2018 Israeli documentary

Jonathan Agassi Saved My Life (Hebrew: יונתן אגסי הציל את חיי) is a 2018 Israeli documentary film about the life of Israeli gay porn star Jonathan Agassi. The film is a Heymann Brothers Films release, written, directed and produced by Tomer Heymann.

== Plot summary ==
Jonathan Agassi is an international gay porn star. His rise to fame in the industry is built on what is considered a global taboo, yet is consumed by millions of people . Filmed over eight years, the documentary follows him from his native Tel Aviv to Berlin, documenting his ascent to the top of the gay porn industry, along with his struggles with drug addiction and depression. Alongside this deep look into the world of porn and escorting, the film also uncovers the relationship between a mother and son who redefine familiar family concepts.

== Production ==
The film was reedited in 2022 for the upcoming release in the US.
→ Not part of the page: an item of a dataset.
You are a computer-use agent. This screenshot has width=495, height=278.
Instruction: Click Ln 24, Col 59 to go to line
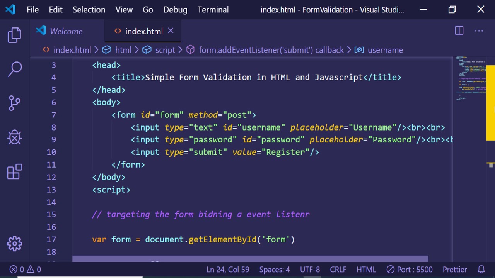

The film was supported By the Makor Foundation for Israeli Films and Channel 8 (Israel).

The Sound Design & Mix were done by Itzik Cohen.

== Release ==
A reedited version of the film will be released theatrically in the US starting at the Village East by Angelika in New York on May 13, and at Laemmle Theaters in Los Angeles on May 20. The Film was previously screened on BBC Four in March 2020.

== Festivals and awards ==
The film had its international premiere at the International Documentary Film Festival Amsterdam in November 2018.
It won Best Documentary award & Best Editing Award at the Jerusalem Film Festival in July 2018, the Documentary Feature Special Jury Award at the Atlanta Film Festival in April 2019
and the Israeli Film Academy Award for Best Documentary in 2019.
The film also won the Best Feature Documentary at the GAZE International LGBT film festival in August 2019
and the Jury Award for Best Documentary at the Reeling Chicago LGBTQ+ International Film Festival in October 2019.

== Reception ==
On Rotten Tomatoes, the film holds an approval rating of 100% based on 8 reviews.
Kyle Turner of New York Times gave the film a positive review, saying "'Jonathan Agassi Saved My Life' achieves an impressive level of formal closeness with its subject while maintaining a critical distance from him, following his personal moments closely without over-sentimentalizing interactions."

Jude Dry of IndieWire wrote: "Finally, a film that sees sex workers as humans — unadorned, unbiased, and unafraid."